Gegebener Text:
• • •

Vor diesem Hintergrund mutet es fast schon wie Hohn gegenüber den Soldatinnen und ihren Familien an, wenn die Bundesregierung beim Schützenpanzer Puma verlangt hat, dass die Luftqualität im Kampfraum nach der Arbeitsstättenverordnung für Hochschwangere geeignet sein muss, was offenbar zu einer Lieferverzögerung und Kostensteigerung führte. Das sind schlichtweg nicht die Probleme, die Soldatinnen wirklich haben. Einmal abgesehen von den Schwierigkeiten schon mit dem Einsteigen werden Schwangere eh nicht in Kampfeinsätze geschickt, und auch das Üben dürfte sich in Grenzen halten wenn zwar die Luft drinnen schön gefiltert ist, man aber dann doch nicht abgesessen kämpfen darf alldieweil die Handwaffe keinen solchen Abgasfilter hat. Wesentlich wertvoller, aber in einer abgemagerten Truppe schwerer darzustellen, wäre eine verbesserte Planbarkeit von Umzügen und Einsätzen, auch eine verringerte Häufigkeit von Umzügen. Bei den Amerikanern macht man sich darüber immerhin noch Gedanken, wenn auch ohne wirkliche Lösungen, während in Deutschland eben der Schützenpanzer schwangerengerechte Luft bekommt.
Priesterkinder und Spitzenmanager
Ähnliche Probleme wie beim Militär gibt es selbstverständlich auch in anderen gierigen Institutionen. Ein besonders tragisches Beispiel sind die Kinder römisch-katholischer Priester, denn die darf es gar nicht geben. Dem Priester, der Mutter und dem Kind bleibt so nur die Wahl zwischen dem Karriereende des Priesters, das je nach Kreativität auch die materielle Versorgung der Kinder gefährden würde, und der öffentlichen Verleugnung der Kinder, die in einer Lebenslüge oder zum Stillschweigen verdonnert aufwachsen und leben müssen. Nochmals eine andere Variante wären Spitzenmanager und ‑politiker und deren Familien, insbesondere wenn die Tätigkeit auch noch mit einer besonderen Gefährdung der Familie und daraus folgenden Einschränkungen verbunden ist.

• • •

Ihre Aufgabe: Führen Sie den Text über gierige Institutionen und die Familien ihrer Angehörigen im Anschluss an seinen letzten Satz weiter.

Gegebene Auflistung:

• • •

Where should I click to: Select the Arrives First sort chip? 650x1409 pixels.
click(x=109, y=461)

• • •

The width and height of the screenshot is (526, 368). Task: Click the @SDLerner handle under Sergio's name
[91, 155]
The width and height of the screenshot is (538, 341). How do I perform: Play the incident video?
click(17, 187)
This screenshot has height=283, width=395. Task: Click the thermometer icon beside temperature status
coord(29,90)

• • •

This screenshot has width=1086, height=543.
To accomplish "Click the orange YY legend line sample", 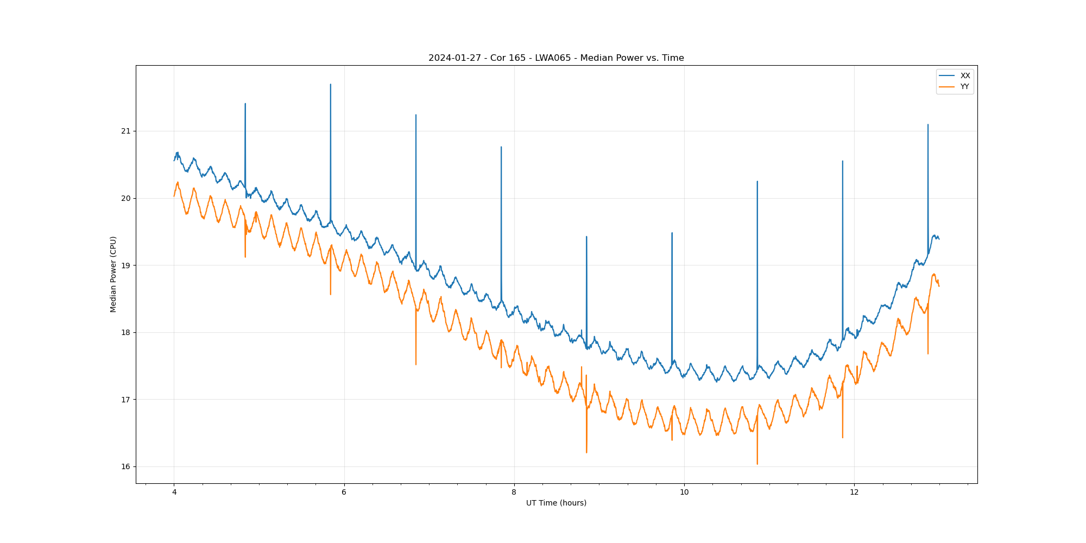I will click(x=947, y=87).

• • •

Ergebnis der Aufgabe:
Vor diesem Hintergrund fällt es mir schwer, ausgerechnet mit Herzogin Meghan besonderes Mitleid zu haben. Sie wusste, so sollte man annehmen, was sie tat, hatte vermutlich auch Rat, was auf sie zukommen würde. Es fällt schwer, so ganz daran zu glauben, dass ein Prinz eines regierenden Hauses wirklich rein zufällig der Ort war, an den ihre Liebe hingefallen ist. Denken wir doch lieber einmal an unsere Soldaten und ihre Familien, an Priesterkinder, auch an die Familien, von denen ein Mitglied in einer totalen Institution wie Gefängnis oder Psychiatrie sitzt. Die bekommen nämlich keine Interviews bei Oprah Winfrey und sitzen nicht auf genug Geld, um einfach aussteigen und finanziell unabhängig sein zu können.